**Work to be completed**. What is needed here is a word-for-word copy of all the entries below.

**Dataset entries**.
┄┄┄┄┄┄┄┄┄┄
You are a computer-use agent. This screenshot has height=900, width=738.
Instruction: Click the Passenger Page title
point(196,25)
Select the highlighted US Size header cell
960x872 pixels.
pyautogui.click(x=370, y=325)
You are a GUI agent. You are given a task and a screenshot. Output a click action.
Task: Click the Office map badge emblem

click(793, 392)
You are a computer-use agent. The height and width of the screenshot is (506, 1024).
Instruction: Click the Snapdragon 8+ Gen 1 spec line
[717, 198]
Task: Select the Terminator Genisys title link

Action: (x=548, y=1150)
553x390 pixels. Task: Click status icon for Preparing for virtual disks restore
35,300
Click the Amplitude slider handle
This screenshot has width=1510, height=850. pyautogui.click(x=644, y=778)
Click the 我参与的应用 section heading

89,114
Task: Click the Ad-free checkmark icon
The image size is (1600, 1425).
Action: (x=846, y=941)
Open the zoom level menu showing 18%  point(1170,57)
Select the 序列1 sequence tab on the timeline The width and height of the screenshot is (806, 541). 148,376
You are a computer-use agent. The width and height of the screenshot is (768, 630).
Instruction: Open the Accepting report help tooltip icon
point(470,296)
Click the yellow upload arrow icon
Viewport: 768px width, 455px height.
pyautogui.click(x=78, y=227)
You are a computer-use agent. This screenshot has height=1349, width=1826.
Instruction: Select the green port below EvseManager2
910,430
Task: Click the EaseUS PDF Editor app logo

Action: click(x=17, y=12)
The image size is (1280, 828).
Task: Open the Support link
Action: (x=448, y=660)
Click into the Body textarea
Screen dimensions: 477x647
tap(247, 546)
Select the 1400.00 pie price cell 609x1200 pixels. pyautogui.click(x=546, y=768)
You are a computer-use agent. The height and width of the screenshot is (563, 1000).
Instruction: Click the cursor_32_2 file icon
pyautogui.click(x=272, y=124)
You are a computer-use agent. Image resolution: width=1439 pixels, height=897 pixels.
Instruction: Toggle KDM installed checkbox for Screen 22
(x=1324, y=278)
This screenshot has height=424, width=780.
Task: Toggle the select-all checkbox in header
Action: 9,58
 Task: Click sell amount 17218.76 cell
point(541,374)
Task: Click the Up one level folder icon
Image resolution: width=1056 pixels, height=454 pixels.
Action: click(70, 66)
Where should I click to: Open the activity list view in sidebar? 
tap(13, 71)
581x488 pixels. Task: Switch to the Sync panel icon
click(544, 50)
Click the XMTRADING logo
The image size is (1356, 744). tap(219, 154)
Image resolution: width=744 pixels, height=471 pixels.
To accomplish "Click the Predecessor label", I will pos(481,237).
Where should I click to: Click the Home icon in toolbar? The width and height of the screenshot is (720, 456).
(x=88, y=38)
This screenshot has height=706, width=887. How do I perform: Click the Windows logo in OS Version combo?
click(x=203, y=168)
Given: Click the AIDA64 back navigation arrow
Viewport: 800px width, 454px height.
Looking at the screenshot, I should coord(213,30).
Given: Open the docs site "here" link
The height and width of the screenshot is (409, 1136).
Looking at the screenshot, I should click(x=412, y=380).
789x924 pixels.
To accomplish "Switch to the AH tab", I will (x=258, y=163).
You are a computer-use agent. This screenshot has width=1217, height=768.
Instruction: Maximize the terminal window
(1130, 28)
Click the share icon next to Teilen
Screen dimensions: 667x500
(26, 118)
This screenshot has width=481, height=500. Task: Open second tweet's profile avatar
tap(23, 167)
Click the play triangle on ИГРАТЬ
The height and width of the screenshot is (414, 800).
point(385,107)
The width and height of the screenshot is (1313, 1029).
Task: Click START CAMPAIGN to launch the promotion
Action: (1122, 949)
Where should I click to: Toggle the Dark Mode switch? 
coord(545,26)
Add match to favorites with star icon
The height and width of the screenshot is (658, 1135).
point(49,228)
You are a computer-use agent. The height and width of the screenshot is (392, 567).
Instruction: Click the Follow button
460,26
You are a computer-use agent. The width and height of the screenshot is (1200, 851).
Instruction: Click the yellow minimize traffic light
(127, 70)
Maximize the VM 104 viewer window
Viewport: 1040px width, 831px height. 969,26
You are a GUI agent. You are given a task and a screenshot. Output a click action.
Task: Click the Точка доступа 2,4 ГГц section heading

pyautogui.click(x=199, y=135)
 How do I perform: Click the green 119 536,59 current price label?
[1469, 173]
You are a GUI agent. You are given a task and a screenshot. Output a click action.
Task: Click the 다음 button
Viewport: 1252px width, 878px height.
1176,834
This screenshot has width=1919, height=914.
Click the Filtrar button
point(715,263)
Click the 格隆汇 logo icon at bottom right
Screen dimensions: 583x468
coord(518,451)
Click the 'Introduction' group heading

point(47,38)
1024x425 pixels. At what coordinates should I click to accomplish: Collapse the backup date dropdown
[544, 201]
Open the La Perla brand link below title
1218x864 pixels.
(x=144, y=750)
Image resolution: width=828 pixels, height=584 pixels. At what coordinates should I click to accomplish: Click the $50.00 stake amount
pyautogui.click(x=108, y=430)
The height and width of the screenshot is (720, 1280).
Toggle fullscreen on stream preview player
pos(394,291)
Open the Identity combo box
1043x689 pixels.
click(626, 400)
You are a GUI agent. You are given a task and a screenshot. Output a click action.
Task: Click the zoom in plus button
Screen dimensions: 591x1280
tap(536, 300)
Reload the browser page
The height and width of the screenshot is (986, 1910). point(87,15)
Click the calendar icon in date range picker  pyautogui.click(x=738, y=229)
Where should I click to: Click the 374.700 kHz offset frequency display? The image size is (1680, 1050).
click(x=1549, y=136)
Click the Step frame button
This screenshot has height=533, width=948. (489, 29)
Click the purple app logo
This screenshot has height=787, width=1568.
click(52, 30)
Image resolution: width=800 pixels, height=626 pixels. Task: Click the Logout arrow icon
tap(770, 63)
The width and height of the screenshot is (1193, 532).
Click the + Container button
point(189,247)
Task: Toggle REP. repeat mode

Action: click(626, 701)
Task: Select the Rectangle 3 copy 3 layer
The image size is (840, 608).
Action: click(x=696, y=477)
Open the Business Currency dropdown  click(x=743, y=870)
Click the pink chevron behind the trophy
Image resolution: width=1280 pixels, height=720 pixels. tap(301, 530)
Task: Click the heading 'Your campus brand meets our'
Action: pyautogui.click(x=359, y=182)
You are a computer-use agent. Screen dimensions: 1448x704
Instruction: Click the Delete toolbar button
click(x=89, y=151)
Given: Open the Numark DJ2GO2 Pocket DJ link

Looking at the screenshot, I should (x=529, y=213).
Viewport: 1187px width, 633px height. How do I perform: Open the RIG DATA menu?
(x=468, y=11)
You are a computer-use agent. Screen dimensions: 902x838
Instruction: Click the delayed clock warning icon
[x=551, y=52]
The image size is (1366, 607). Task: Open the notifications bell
┄┄┄┄┄┄┄┄┄┄
**Worked solution**.
You are a computer-use agent. This screenshot has height=900, width=738.
Instruction: Click the Passenger Page title
point(196,25)
Select the highlighted US Size header cell
960x872 pixels.
pyautogui.click(x=370, y=325)
You are a GUI agent. You are given a task and a screenshot. Output a click action.
Task: Click the Office map badge emblem

click(793, 392)
You are a computer-use agent. The height and width of the screenshot is (506, 1024).
Instruction: Click the Snapdragon 8+ Gen 1 spec line
[717, 198]
Task: Select the Terminator Genisys title link

Action: (x=548, y=1150)
553x390 pixels. Task: Click status icon for Preparing for virtual disks restore
35,300
Click the Amplitude slider handle
This screenshot has width=1510, height=850. pyautogui.click(x=644, y=778)
Click the 我参与的应用 section heading

89,114
Task: Click the Ad-free checkmark icon
The image size is (1600, 1425).
Action: (x=846, y=941)
Open the zoom level menu showing 18%  point(1170,57)
Select the 序列1 sequence tab on the timeline The width and height of the screenshot is (806, 541). 148,376
You are a computer-use agent. The width and height of the screenshot is (768, 630).
Instruction: Open the Accepting report help tooltip icon
point(470,296)
Click the yellow upload arrow icon
Viewport: 768px width, 455px height.
pyautogui.click(x=78, y=227)
You are a computer-use agent. This screenshot has height=1349, width=1826.
Instruction: Select the green port below EvseManager2
910,430
Task: Click the EaseUS PDF Editor app logo

Action: click(x=17, y=12)
The image size is (1280, 828).
Task: Open the Support link
Action: (x=448, y=660)
Click into the Body textarea
Screen dimensions: 477x647
tap(247, 546)
Select the 1400.00 pie price cell 609x1200 pixels. pyautogui.click(x=546, y=768)
You are a computer-use agent. The height and width of the screenshot is (563, 1000).
Instruction: Click the cursor_32_2 file icon
pyautogui.click(x=272, y=124)
You are a computer-use agent. Image resolution: width=1439 pixels, height=897 pixels.
Instruction: Toggle KDM installed checkbox for Screen 22
(x=1324, y=278)
This screenshot has height=424, width=780.
Task: Toggle the select-all checkbox in header
Action: 9,58
 Task: Click sell amount 17218.76 cell
point(541,374)
Task: Click the Up one level folder icon
Image resolution: width=1056 pixels, height=454 pixels.
Action: click(70, 66)
Where should I click to: Open the activity list view in sidebar? 
tap(13, 71)
581x488 pixels. Task: Switch to the Sync panel icon
click(544, 50)
Click the XMTRADING logo
The image size is (1356, 744). tap(219, 154)
Image resolution: width=744 pixels, height=471 pixels.
To accomplish "Click the Predecessor label", I will pos(481,237).
Where should I click to: Click the Home icon in toolbar? The width and height of the screenshot is (720, 456).
(x=88, y=38)
This screenshot has height=706, width=887. How do I perform: Click the Windows logo in OS Version combo?
click(x=203, y=168)
Given: Click the AIDA64 back navigation arrow
Viewport: 800px width, 454px height.
Looking at the screenshot, I should coord(213,30).
Given: Open the docs site "here" link
The height and width of the screenshot is (409, 1136).
Looking at the screenshot, I should click(x=412, y=380).
789x924 pixels.
To accomplish "Switch to the AH tab", I will (x=258, y=163).
You are a computer-use agent. This screenshot has width=1217, height=768.
Instruction: Maximize the terminal window
(1130, 28)
Click the share icon next to Teilen
Screen dimensions: 667x500
(26, 118)
This screenshot has width=481, height=500. Task: Open second tweet's profile avatar
tap(23, 167)
Click the play triangle on ИГРАТЬ
The height and width of the screenshot is (414, 800).
point(385,107)
The width and height of the screenshot is (1313, 1029).
Task: Click START CAMPAIGN to launch the promotion
Action: (1122, 949)
Where should I click to: Toggle the Dark Mode switch? 
coord(545,26)
Add match to favorites with star icon
The height and width of the screenshot is (658, 1135).
point(49,228)
You are a computer-use agent. The height and width of the screenshot is (392, 567).
Instruction: Click the Follow button
460,26
You are a computer-use agent. The width and height of the screenshot is (1200, 851).
Instruction: Click the yellow minimize traffic light
(127, 70)
Maximize the VM 104 viewer window
Viewport: 1040px width, 831px height. 969,26
You are a GUI agent. You are given a task and a screenshot. Output a click action.
Task: Click the Точка доступа 2,4 ГГц section heading

pyautogui.click(x=199, y=135)
 How do I perform: Click the green 119 536,59 current price label?
[1469, 173]
You are a GUI agent. You are given a task and a screenshot. Output a click action.
Task: Click the 다음 button
Viewport: 1252px width, 878px height.
1176,834
This screenshot has width=1919, height=914.
Click the Filtrar button
point(715,263)
Click the 格隆汇 logo icon at bottom right
Screen dimensions: 583x468
coord(518,451)
Click the 'Introduction' group heading

point(47,38)
1024x425 pixels. At what coordinates should I click to accomplish: Collapse the backup date dropdown
[544, 201]
Open the La Perla brand link below title
1218x864 pixels.
(x=144, y=750)
Image resolution: width=828 pixels, height=584 pixels. At what coordinates should I click to accomplish: Click the $50.00 stake amount
pyautogui.click(x=108, y=430)
The height and width of the screenshot is (720, 1280).
Toggle fullscreen on stream preview player
pos(394,291)
Open the Identity combo box
1043x689 pixels.
click(626, 400)
You are a GUI agent. You are given a task and a screenshot. Output a click action.
Task: Click the zoom in plus button
Screen dimensions: 591x1280
tap(536, 300)
Reload the browser page
The height and width of the screenshot is (986, 1910). point(87,15)
Click the calendar icon in date range picker  pyautogui.click(x=738, y=229)
Where should I click to: Click the 374.700 kHz offset frequency display? The image size is (1680, 1050).
click(x=1549, y=136)
Click the Step frame button
This screenshot has height=533, width=948. (489, 29)
Click the purple app logo
This screenshot has height=787, width=1568.
click(52, 30)
Image resolution: width=800 pixels, height=626 pixels. Task: Click the Logout arrow icon
tap(770, 63)
The width and height of the screenshot is (1193, 532).
Click the + Container button
point(189,247)
Task: Toggle REP. repeat mode

Action: click(626, 701)
Task: Select the Rectangle 3 copy 3 layer
The image size is (840, 608).
Action: click(x=696, y=477)
Open the Business Currency dropdown  click(x=743, y=870)
Click the pink chevron behind the trophy
Image resolution: width=1280 pixels, height=720 pixels. tap(301, 530)
Task: Click the heading 'Your campus brand meets our'
Action: pyautogui.click(x=359, y=182)
You are a computer-use agent. Screen dimensions: 1448x704
Instruction: Click the Delete toolbar button
click(x=89, y=151)
Given: Open the Numark DJ2GO2 Pocket DJ link

Looking at the screenshot, I should (x=529, y=213).
Viewport: 1187px width, 633px height. How do I perform: Open the RIG DATA menu?
(x=468, y=11)
You are a computer-use agent. Screen dimensions: 902x838
Instruction: Click the delayed clock warning icon
[x=551, y=52]
The image size is (1366, 607). Task: Open the notifications bell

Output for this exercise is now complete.